Tous, psychotiques ou non, nous vivons plongés dans le réel, même si certains voudraient parfois l'oublier et nous en faire douter. Et, psychotiques ou non, nous savons bien que nous ne pouvons qu'interagir avec le réel (le subir et y réagir, c'est-à-dire le "traiter"), sauf par exemple à postuler, par une hypothèse de roman de science-fiction, que nous vivrions dans un monde "d'une autre dimension". Chez les non psychotiques, l'interaction avec le réel fonctionne plus ou moins bien - pour mémoire, signalons qu'elle passe quand même par notre cerveau - ; chez les psychotiques, certains rouages cérébraux de cette interaction manquent ou sont détériorés.

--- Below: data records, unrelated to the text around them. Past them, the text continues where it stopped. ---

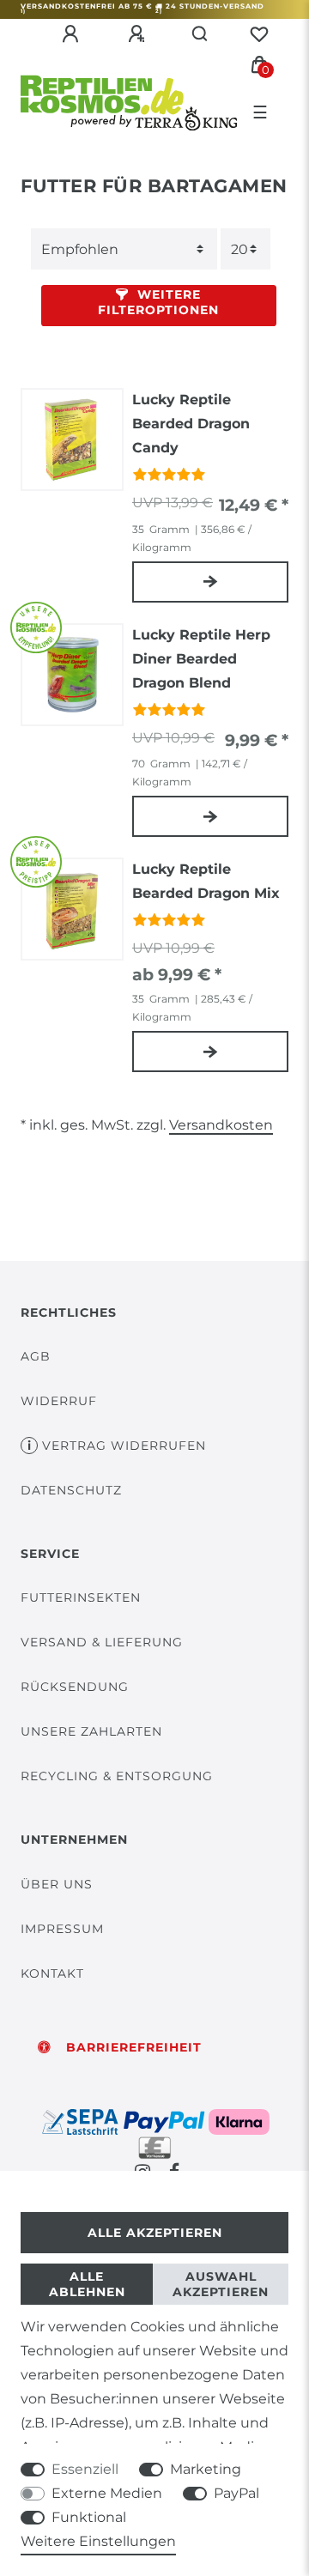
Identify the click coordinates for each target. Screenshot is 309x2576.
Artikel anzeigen (210, 582)
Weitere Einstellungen (98, 2541)
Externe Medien (107, 2493)
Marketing (205, 2469)
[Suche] (200, 34)
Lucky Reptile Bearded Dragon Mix (206, 881)
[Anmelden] (73, 34)
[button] (158, 305)
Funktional (89, 2517)
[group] (72, 439)
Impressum (62, 1929)
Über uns (57, 1884)
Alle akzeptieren (155, 2232)
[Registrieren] (139, 34)
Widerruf (59, 1401)
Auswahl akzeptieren (221, 2284)
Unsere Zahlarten (91, 1731)
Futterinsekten (81, 1597)
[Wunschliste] (259, 34)
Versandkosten (221, 1125)
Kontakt (52, 1973)
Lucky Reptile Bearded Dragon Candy (191, 423)
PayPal (236, 2493)
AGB (36, 1356)
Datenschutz (71, 1490)
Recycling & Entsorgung (117, 1776)
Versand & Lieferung (102, 1642)
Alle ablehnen (87, 2284)
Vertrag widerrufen (124, 1445)
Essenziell (85, 2469)
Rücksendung (75, 1686)
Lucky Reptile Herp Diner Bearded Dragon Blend (201, 659)
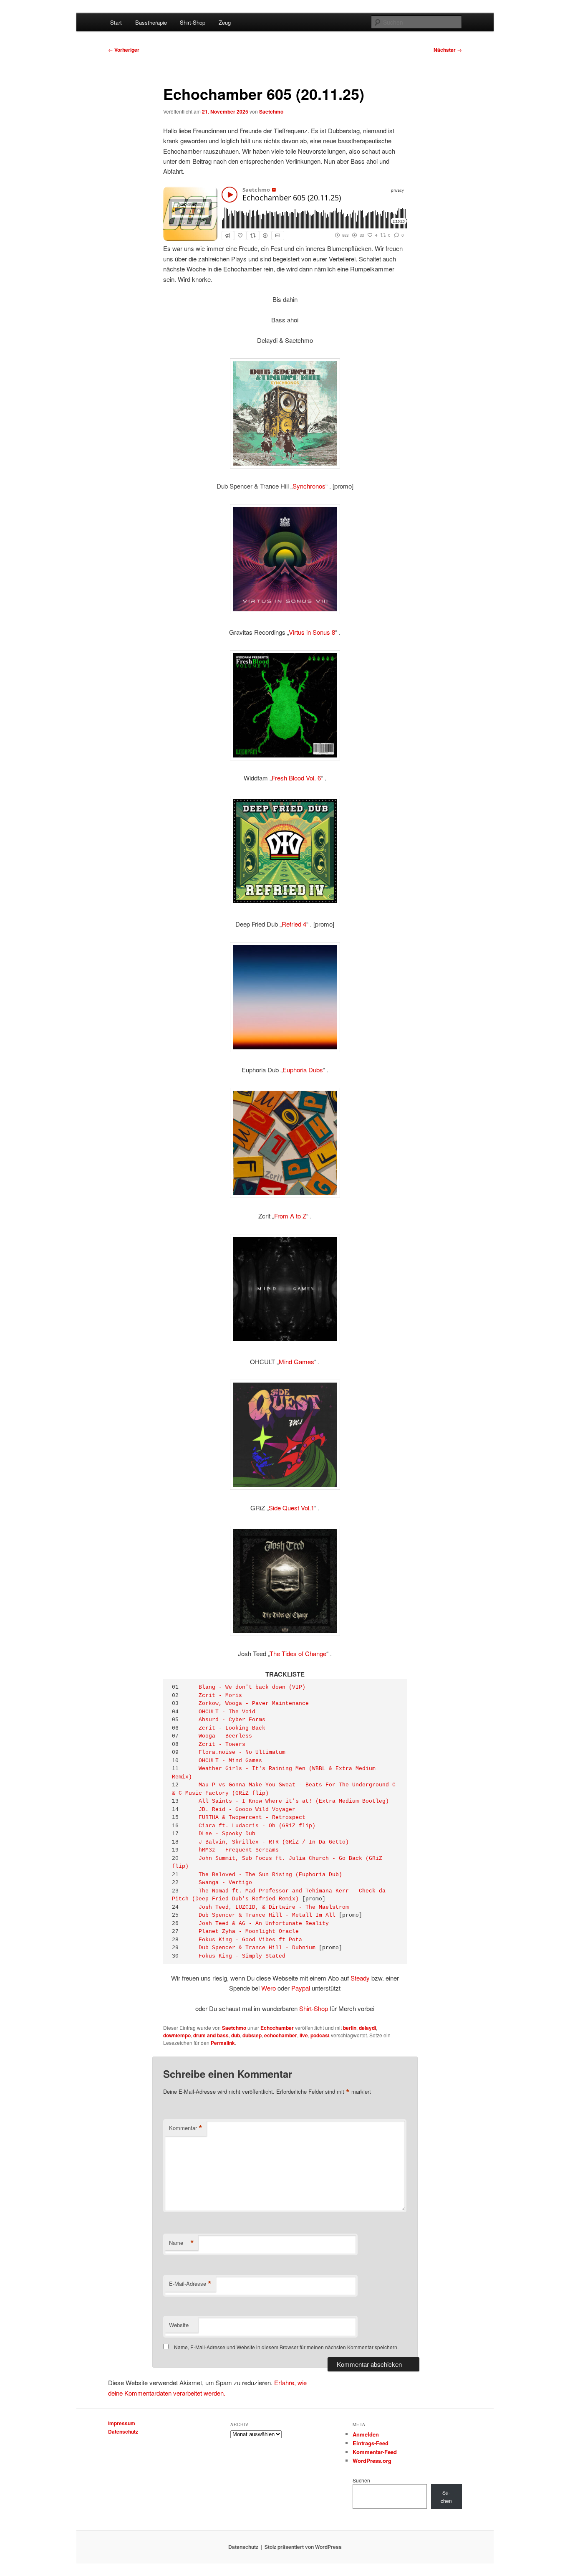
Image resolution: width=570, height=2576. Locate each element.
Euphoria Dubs (302, 1069)
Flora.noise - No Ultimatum (242, 1752)
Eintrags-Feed (370, 2443)
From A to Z (290, 1215)
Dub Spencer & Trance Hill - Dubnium (257, 1948)
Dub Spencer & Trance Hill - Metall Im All (267, 1915)
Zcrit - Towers (222, 1744)
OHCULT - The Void (227, 1712)
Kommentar (185, 2128)
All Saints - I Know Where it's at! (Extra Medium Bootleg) (294, 1801)
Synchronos (309, 485)
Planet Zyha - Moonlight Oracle (249, 1931)
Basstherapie (151, 22)
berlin (349, 2027)
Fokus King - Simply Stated (242, 1956)
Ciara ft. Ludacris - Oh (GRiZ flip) (257, 1826)
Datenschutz (123, 2431)
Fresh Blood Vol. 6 (296, 777)
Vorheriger (123, 49)
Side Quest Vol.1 (291, 1507)
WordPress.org (372, 2461)
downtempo (177, 2035)
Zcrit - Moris (220, 1695)
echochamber (280, 2035)
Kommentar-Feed (375, 2452)
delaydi (367, 2027)
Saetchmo (271, 111)
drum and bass (211, 2035)
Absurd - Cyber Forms (232, 1720)
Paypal (300, 1987)
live (304, 2035)
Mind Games (296, 1361)
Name (181, 2242)
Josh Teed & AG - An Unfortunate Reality (264, 1923)
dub (235, 2035)
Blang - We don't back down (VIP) (252, 1687)
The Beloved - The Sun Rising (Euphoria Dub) (270, 1875)
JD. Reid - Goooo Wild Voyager (247, 1809)
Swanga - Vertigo (225, 1882)
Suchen (361, 2480)
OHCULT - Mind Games (230, 1761)
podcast (320, 2035)
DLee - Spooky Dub (227, 1834)
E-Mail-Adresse (190, 2283)
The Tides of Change (298, 1653)
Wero (268, 1987)
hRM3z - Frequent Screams (239, 1850)
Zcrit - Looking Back (232, 1728)
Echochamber (277, 2027)
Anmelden (366, 2434)
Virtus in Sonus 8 (312, 632)
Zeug (225, 22)
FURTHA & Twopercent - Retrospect (252, 1817)
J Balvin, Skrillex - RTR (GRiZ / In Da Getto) (274, 1842)
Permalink (223, 2043)
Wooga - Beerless (225, 1736)
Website (179, 2325)
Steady (360, 1977)
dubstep (252, 2035)
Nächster (448, 49)
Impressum (121, 2423)
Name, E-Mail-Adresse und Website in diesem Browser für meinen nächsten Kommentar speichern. (286, 2347)
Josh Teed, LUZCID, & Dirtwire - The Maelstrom (274, 1907)
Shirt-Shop (192, 22)
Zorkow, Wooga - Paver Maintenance (254, 1703)
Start (116, 22)
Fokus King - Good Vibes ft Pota (250, 1940)
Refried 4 (294, 923)
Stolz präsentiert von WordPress (303, 2547)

Il paraît encore que "Désespérée, cocasse, énigmatique ou folle, cette réponse a toujours un sens qui mérite qu'on s'y attache." Par ces qualificatifs résumant des conventions simplistes, reflets de la satisfaction suffisante engendrée par une pacotille d'idées reçues et mal digérées, l'auteur de cette phrase trahit son parti-pris fondamental d'ignorance des psychotiques eux-mêmes (son dédain de tout savoir réel à leur sujet), bien plus qu'il ne parvient à nous convaincre qu'il aurait une vision (ce qu'il appellera sa "pensée"!) seulement plausible de "la psychose". Mais il exprime, enfin! l'affirmation péremptoire à laquelle il fallait s'attendre:

cette affirmation n'est autre que la vérité révélée sur laquelle repose le culte d'une certaine "psychologie" intuitive et spéculative, pour tout dire c'en est le dogme central. C'est le fameux, l'éternel, le fascinant mythe du sens caché, le mythe des énigmes (petites et grandes) à décrypter, le mythe du sens (du monde, des choses, de la vie, etc.) qui toujours resterait à découvrir. C'est ce mythe que cultivent aussi, par exemple, les thuriféraires de nombreuses sectes et de groupuscules à préoccupations ésotériques plus ou moins occultes, mythe dont ils se délectent sans jamais se lasser de s'en mystifier, eux-mêmes pas moins que les "profanes" à qui ils proposent d'en dévoiler leurs interprétations (contre P.A.F. idoine, cela va sans dire, mais cela va encore mieux en le disant).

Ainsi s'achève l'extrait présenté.